I’ve never been one to cake on the makeup. In fact, most folks – guys especially – are surprised whenever I tell them I have any makeup on at all. That’s because I’ve not only made the no-makeup look my signature look – but I’ve also mastered how to do it. I cover my pesky flaws – blotchiness and occasional blemishes – and I enhance my big hazel eyes, naturally long eyelashes, and bold brows. Even so, the idea of going a week without a drop of makeup on my face would have sounded like a nightmare to me before now.
My morning makeup routine takes me about 10 to 15 minutes tops. After applying a facial mist and moisturizer with SPF 30 to my face, I start my base by applying an oil-free moisturizer that covers enough to leave my skin looking flawless but also like my actual skin. I’ll dab some concealer under my eyes to give them a wide-awake look. I’ll curl my lashes and occasionally apply mascara, especially if I have plans later that day. I’ll usually paint my lips with a nude liquid lipstick and every now and then I’ll add a little bit of blush to my cheeks for a nice, subtle flush – that’s it.
Unlike makeup, skincare has always been top priority for me. I’ve gone 1-2 days a week barefaced in the past, in efforts to keep my skin clear and healthy, especially on the days I know I’ll be going to the gym. But a really bad breakout in mid-late January, forced me to forgo all makeup for about a week and it was a lot easier than I thought it would be.
I have oily and sensitive skin. It’s a tough combination that results in occasional breakouts and redness. But this particular breakout wasn’t like the ones I’ve had before. It wasn’t one or two blemishes on my chin or jawline. It was red bumps and zits all over my cheeks.
It was so intense that I knew putting even a little tinted moisturizer over it, would only make things worse.
Initially I had planned to forgo makeup for just a day or two until the breakouts cleared up. But after going into work for two days with a bare face, I somehow coughed up the courage to go longer. I challenged myself to an entire week.
What was supposed to be a few days dedicated to treating my skin turned into a week filled with self-love and self-evaluation. The self-love went deeper than being able to confidently leave my house with nothing but moisturizer on my face. It also allowed me to still feel beautiful even with breakouts and redness all over my cheeks.
I’ll admit though, that on the first few days I felt awkward, self-conscious, and uncomfortable. It even showed in the selfies I took. But by day three, I really started adapting to it. I found myself receiving compliments and positive feedback from friends, which I believe had more to do with how good I was feeling and carrying myself, and less to do with how I actually looked.
“Sure, you have a little bit of redness and a few breakouts on your cheek but you still look beautiful and no breakout is going to stop that from being the case,” one girlfriend told me. I truly believe that my comfort and my confidence gave off a certain air that allowed others to see me at my best – because I felt like I was at my best. The mind is incredibly powerful in that way.

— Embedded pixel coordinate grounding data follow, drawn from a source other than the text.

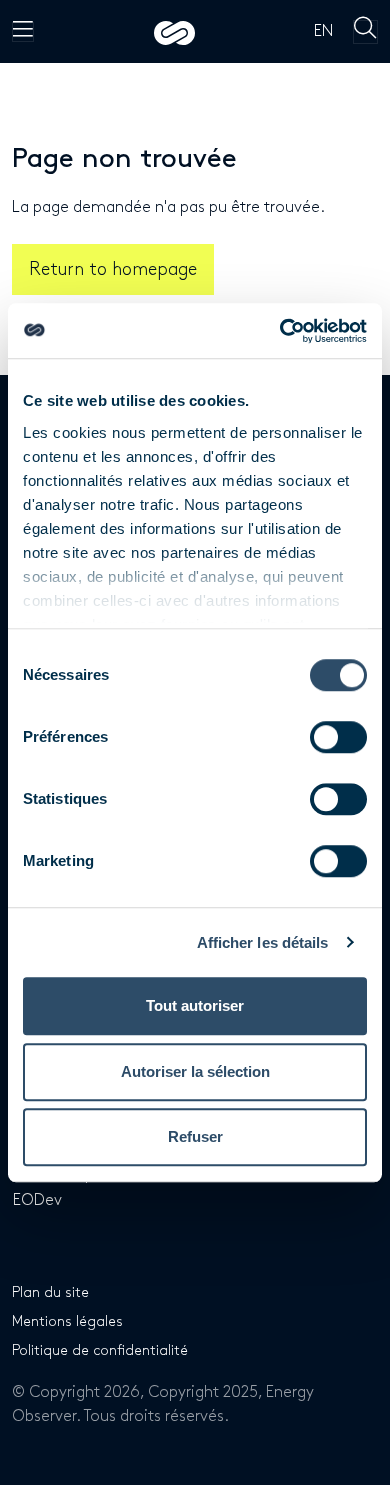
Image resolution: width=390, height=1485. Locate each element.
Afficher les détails (263, 942)
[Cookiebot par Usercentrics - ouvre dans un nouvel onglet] (280, 331)
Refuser (195, 1136)
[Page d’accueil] (174, 31)
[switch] (338, 737)
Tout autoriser (195, 1005)
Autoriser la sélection (195, 1071)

For seven days straight, I double-cleansed my face morning and night with an an oil cleanser followed by a gentle foam cleanser. I applied the Glossier Solution Exfoliating Skin Perfector every night before bed and I made sure not to apply a drop of makeup to my skin. I not only noticed a drastic difference in only a matter of days but I felt prettier too. I felt like I didn’t actually need makeup, like could actually leave my house bare-faced and still slay.
It took awhile for the breakouts to completely clear out. Today I still have two noticeable post-acne, dark spots on my right cheek that are slowly but surely fading away. They also don’t bother me as much as they normally would. The truth is, we live in a society that’s constantly trying to dictate the way women look. They tell us how much we should weigh and how long we should grow our hair. Eurocentric beauty standards condition us to believe that our skin should be lighter, our hair should be straighter, and our ethnic noses should be thinner. They tell us natural beauty is in – but god forbid we leave the house without a full-face on.
There is no “right way” to be beautiful and our responsibility as women is to choose our own paths when it comes to what we define as beautiful. If beating your face with a full-on Kim Kardashian-esque makeup look every single day makes you feel beautiful – then do it. But don’t apologize for the days you choose to wear nothing at all. It’s your body, it’s your decision – and at the end of the day no one has the right to tell you what is or isn’t beautiful.